= Task brief =
Check every line of the entries for the string "agent" and return the ones that contain it.

┌─ Records for the task

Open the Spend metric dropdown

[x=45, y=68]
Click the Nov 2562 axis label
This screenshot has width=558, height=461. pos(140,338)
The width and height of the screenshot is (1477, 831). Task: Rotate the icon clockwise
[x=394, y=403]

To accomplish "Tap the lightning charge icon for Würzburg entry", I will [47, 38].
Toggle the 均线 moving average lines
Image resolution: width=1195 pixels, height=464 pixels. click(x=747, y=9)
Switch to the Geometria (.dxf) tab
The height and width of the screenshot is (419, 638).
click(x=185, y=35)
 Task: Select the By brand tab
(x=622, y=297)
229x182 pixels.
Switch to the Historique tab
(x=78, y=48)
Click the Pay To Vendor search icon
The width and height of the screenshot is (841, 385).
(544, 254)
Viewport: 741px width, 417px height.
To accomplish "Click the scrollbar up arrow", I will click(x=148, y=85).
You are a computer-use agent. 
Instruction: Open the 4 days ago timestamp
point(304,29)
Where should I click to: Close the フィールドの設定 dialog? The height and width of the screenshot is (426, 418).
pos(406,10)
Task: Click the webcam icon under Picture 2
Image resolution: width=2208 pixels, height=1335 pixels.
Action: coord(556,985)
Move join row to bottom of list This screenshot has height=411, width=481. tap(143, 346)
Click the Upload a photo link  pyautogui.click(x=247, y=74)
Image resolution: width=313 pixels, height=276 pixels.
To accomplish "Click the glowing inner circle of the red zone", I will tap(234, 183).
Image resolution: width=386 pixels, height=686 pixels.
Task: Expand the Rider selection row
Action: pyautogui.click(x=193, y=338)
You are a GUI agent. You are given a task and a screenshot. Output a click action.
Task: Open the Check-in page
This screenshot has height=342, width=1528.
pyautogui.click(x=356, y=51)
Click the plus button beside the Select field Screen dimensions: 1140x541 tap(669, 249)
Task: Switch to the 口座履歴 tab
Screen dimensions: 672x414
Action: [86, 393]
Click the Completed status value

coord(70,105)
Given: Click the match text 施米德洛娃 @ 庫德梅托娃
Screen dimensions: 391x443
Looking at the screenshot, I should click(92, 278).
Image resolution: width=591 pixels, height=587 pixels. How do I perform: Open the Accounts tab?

└─

= Written answer =
You are a computer-use agent. 
You are a GUI agent. You are given a task and a screenshot. Output a click action.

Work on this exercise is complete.